In the first of a series of "Focus on" articles we look at Charles Medlam.
Charles' debut CD for Cello Classics, "Fleur de Lys", was released at the beginning of October 2010, and is available here.
CHARLES MEDLAM studied the cello in London, Paris, Vienna and Salzburg before becoming interested in the bass viol and early performing styles. After a year lecturing and playing in the resident string quartet at the Chinese University of Hong Kong he returned to Europe and studied with Maurice Gendron at the Paris Conservatoire, Wolfang Herzer in Vienna and subsequently cello with Heidi Litschauer and performance practice with Nikolaus Harnoncourt in Salzburg. After grauduating with distinction from the Mozarteum he pursued his interest in the viol on frequent courses with Wieland Kuijken. He founded London Baroque with Ingrid Seifert in 1978. He plays baroque music on a Perugian cello made by Finnocchi in about 1720 and later music on a Lorenzo Ventapane made in Naples in 1806.

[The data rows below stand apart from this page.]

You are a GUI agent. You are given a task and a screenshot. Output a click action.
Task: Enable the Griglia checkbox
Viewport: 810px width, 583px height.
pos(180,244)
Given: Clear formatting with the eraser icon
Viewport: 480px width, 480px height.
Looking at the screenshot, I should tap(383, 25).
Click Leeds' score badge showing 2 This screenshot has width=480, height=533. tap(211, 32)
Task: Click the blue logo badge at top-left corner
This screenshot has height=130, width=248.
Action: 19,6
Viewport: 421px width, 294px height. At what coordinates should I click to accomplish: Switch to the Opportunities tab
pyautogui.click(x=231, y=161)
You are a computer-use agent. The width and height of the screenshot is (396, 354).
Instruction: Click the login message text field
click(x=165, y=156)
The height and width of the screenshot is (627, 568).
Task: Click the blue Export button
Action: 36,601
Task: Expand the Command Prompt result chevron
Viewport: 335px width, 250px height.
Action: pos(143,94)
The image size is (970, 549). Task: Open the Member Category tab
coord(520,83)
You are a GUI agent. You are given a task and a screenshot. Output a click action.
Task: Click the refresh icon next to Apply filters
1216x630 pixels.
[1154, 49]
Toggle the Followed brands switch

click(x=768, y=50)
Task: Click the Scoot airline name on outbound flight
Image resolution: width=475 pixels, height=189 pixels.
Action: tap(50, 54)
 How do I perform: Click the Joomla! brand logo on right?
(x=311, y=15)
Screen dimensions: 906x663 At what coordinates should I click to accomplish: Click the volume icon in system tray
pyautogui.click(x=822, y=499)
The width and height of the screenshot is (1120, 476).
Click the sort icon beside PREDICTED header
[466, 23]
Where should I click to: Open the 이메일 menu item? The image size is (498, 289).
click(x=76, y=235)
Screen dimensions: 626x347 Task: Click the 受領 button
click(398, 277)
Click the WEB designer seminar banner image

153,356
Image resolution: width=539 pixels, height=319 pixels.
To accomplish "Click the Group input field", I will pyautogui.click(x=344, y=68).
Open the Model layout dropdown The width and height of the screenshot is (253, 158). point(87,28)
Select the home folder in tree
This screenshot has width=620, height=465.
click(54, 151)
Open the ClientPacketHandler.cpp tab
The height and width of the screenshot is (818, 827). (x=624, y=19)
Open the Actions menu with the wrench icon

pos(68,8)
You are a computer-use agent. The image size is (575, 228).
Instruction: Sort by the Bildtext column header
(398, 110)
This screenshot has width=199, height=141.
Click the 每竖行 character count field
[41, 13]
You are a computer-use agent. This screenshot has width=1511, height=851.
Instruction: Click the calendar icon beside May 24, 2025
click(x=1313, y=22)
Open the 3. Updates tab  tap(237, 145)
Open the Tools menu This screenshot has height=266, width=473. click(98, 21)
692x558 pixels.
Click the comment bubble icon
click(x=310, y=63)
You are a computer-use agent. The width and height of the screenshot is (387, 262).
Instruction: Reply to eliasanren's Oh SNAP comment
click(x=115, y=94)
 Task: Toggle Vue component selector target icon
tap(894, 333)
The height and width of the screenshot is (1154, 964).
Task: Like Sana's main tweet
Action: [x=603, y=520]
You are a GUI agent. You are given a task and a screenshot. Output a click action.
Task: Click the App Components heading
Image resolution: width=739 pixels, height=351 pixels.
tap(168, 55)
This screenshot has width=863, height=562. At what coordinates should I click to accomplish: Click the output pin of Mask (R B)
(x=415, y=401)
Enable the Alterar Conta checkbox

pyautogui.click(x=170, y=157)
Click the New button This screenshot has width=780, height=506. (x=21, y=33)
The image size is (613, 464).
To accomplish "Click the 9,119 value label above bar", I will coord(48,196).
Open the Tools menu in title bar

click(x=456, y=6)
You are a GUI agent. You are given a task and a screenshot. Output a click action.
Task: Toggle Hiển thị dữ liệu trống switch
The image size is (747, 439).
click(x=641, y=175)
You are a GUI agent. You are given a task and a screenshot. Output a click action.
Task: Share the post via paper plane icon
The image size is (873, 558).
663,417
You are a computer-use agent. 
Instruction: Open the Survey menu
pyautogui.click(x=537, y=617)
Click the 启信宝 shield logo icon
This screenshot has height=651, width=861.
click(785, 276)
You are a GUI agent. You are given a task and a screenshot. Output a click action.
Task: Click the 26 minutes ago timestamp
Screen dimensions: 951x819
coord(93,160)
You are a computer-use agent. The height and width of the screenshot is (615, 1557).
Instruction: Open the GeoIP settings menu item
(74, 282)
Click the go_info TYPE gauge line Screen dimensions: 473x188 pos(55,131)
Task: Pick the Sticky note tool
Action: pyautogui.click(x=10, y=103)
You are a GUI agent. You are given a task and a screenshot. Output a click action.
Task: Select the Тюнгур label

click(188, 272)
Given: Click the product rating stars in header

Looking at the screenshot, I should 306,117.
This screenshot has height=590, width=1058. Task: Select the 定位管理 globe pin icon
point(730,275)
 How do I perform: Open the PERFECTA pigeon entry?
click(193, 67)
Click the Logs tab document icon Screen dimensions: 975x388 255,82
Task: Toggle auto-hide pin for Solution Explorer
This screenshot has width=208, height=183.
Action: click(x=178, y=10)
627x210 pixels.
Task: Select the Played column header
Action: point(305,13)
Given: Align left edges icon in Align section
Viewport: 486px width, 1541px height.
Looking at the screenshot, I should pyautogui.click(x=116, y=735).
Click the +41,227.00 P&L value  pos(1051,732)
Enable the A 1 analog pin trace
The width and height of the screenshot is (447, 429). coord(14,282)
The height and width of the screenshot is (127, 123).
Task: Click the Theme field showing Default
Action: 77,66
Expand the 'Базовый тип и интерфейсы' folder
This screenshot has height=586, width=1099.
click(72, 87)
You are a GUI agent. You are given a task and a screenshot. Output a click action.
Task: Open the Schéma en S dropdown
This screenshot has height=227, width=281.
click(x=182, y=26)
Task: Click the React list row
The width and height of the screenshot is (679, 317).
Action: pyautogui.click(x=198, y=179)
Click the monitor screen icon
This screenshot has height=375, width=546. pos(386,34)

His bass viol is an English instrument from around 1680, possibly by Barak Norman, which has had a seventh string added for the French repertoire.
Charles Medlam’s bass viol
From 1975 to 1977 I studied the cello with Heidi Litschauer and performance practice with Nikolaus Harnoncourt at the Salzburg Mozarteum with frequent visits to Wieland Kuijken for bass viol lessons. Harnoncourt had three bass viols in his large collection of early instruments and was kind enough to lend me the old English bass which he had bought from a player in the Suisse Romande Orchestra in 1965. The instrument had spent the 19th and half the 20th century as a cello but he had it reconverted into a bass viol by a luthier called Kren in Vienna. It almost certainly started life with 6 strings but, following advice by the great Antoine Forqueray in a letter to Frederick William of Prussia, he had a seventh string (AA) added for the French repertoire. This decision was entirely vindicated and the instrument has an exceptionally fine lower register. Finishing my studies in Salzburg I reluctantly returned the instrument to its owner and ordered myself a modern copy of French bass. I kept in touch with my former teacher partly through the grape vine and partly through his daughter whom I had got to know while we were both students in Vienna. So encouraged by this connection, and the fact that my wife Ingrid Seifert comes from the same part of Austria as the Harnoncourts, I dared nearly three decades later to write him a letter, wondering whether I would be allowed to continue my happy acquaintance with his lovely old English bass. I was absolutely delighted and not a little flattered to receive a letter from him saying that he would be happy to pass it on to me. So now the instrument belongs to me and it’s true to say that few things in my life outside the family have made me happier. Every morning when I open the case I say a prayer to St. Nikolaus and have told him this on a number occasions.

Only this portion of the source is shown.